* Source text:
START
That’s OK because when I get to week one, I’ll probably lose enough to settle right at the playing weight that I desired, which was about 265 most of the time in my career. But I would show up to camp weighing 273 pounds knowing I’d probably lose 8-10 pounds by the season.
Peek Inside an Al Groh Practice
I’ve been down 12-15 pounds after practices. Probably more even in college. In Virginia—a pretty humid place—we practiced in a bubble, and Al Groh was our head coach. He’s part of the Parcells coaching tree, so I’m sure some people here at The 33rd Team have coached with Al or know Al well.
There was a lot of hitting. There were long practices, and these were the two-a-day days. After that CBA in 2011, when we stopped really having two-a-days, it got a lot easier replacing that weight. When you were young, when we had two-a-days—or in College—you might lose 12 pounds twice a day.
Now kids are losing 12-15 pounds once a day, and that’s way easier to recoup and keep your muscle and weight where you want it to be.
It was really challenging after two-a-day practices. Two-a-days are rough because you would get back to practice, and not only were you tired, but your pads were also still wet! It’s a reminder that you just did this a few hours ago. And if you haven’t replaced your fluids and your foods, it’s going to be a problem,
A franchise is going to vary, just like a restaurant. I was in St.Louis for a while, and I’m not dogging anybody because they’re not a franchise anymore. They are the LA rams, and I’m pretty sure they have pretty good food out there now.
END
* Material supplied:
START
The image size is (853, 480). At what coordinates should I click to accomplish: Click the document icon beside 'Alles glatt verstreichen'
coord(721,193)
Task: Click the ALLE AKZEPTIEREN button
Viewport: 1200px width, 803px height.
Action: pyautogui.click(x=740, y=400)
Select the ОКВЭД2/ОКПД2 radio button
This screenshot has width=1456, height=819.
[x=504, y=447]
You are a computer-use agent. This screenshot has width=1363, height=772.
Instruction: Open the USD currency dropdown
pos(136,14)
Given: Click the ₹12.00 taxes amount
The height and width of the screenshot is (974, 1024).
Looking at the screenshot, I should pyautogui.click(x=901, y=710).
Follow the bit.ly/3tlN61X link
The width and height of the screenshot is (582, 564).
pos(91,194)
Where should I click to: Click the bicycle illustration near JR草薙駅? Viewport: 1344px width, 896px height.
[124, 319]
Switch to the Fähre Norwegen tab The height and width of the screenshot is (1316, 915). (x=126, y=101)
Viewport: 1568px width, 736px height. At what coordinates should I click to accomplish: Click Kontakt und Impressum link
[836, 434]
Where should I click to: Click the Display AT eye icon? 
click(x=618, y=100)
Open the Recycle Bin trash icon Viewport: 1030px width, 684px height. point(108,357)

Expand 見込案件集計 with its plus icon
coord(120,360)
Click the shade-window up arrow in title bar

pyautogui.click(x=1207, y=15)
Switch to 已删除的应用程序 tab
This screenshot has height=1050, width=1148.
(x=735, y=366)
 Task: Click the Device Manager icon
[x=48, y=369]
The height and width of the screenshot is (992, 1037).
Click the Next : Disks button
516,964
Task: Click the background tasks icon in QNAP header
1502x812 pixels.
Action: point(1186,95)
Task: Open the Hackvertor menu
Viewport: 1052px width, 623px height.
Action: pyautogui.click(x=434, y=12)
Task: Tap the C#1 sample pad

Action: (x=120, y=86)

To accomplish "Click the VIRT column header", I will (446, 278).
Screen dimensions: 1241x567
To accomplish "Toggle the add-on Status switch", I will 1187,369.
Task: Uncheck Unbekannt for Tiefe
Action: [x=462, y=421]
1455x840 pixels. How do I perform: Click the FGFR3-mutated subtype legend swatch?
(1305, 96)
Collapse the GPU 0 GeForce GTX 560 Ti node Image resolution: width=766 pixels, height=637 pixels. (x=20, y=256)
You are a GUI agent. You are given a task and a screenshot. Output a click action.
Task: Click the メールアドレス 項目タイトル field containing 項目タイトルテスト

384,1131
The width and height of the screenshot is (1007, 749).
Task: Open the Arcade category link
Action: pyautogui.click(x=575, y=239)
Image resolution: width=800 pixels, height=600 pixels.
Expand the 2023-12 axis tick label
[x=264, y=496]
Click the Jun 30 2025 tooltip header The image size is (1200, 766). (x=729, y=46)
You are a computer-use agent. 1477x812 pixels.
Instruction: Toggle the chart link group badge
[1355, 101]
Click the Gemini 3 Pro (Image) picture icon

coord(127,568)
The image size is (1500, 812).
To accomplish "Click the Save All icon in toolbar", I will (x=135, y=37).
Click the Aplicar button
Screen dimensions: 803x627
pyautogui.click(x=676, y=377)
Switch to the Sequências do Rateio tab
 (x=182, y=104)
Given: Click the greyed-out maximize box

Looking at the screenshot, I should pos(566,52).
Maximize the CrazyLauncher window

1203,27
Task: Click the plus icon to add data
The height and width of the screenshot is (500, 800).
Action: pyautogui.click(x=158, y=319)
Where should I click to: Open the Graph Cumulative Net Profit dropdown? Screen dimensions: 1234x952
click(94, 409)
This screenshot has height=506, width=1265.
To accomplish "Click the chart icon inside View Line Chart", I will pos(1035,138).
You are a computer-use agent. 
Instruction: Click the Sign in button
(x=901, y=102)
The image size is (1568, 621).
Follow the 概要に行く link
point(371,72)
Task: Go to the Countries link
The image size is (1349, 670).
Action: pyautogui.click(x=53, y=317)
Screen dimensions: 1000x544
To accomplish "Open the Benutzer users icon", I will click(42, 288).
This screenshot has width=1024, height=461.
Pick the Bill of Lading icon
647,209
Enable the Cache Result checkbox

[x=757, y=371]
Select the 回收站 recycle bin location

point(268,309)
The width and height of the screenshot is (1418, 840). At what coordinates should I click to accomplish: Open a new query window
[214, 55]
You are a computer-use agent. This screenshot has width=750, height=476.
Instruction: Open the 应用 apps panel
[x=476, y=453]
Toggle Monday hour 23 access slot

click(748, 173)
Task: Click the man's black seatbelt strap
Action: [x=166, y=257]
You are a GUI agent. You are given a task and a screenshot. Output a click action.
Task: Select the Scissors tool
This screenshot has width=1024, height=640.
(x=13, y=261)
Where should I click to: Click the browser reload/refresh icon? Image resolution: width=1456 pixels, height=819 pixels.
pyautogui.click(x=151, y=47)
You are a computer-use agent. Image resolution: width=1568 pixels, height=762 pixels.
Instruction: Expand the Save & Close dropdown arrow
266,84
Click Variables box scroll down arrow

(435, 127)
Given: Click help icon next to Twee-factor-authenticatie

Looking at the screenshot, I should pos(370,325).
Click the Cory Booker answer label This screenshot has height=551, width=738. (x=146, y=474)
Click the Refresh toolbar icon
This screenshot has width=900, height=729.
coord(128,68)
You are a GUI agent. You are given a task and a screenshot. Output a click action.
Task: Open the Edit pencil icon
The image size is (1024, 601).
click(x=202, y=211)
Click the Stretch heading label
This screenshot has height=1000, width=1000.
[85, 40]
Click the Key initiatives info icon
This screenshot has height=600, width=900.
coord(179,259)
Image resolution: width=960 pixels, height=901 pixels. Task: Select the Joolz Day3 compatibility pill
END
* Problem: Please transcribe the passage on practice weight loss, starting with "Peek Inside an" and going on through "want it to be.".

* Finished answer:
Peek Inside an Al Groh Practice
I’ve been down 12-15 pounds after practices. Probably more even in college. In Virginia—a pretty humid place—we practiced in a bubble, and Al Groh was our head coach. He’s part of the Parcells coaching tree, so I’m sure some people here at The 33rd Team have coached with Al or know Al well.
There was a lot of hitting. There were long practices, and these were the two-a-day days. After that CBA in 2011, when we stopped really having two-a-days, it got a lot easier replacing that weight. When you were young, when we had two-a-days—or in College—you might lose 12 pounds twice a day.
Now kids are losing 12-15 pounds once a day, and that’s way easier to recoup and keep your muscle and weight where you want it to be.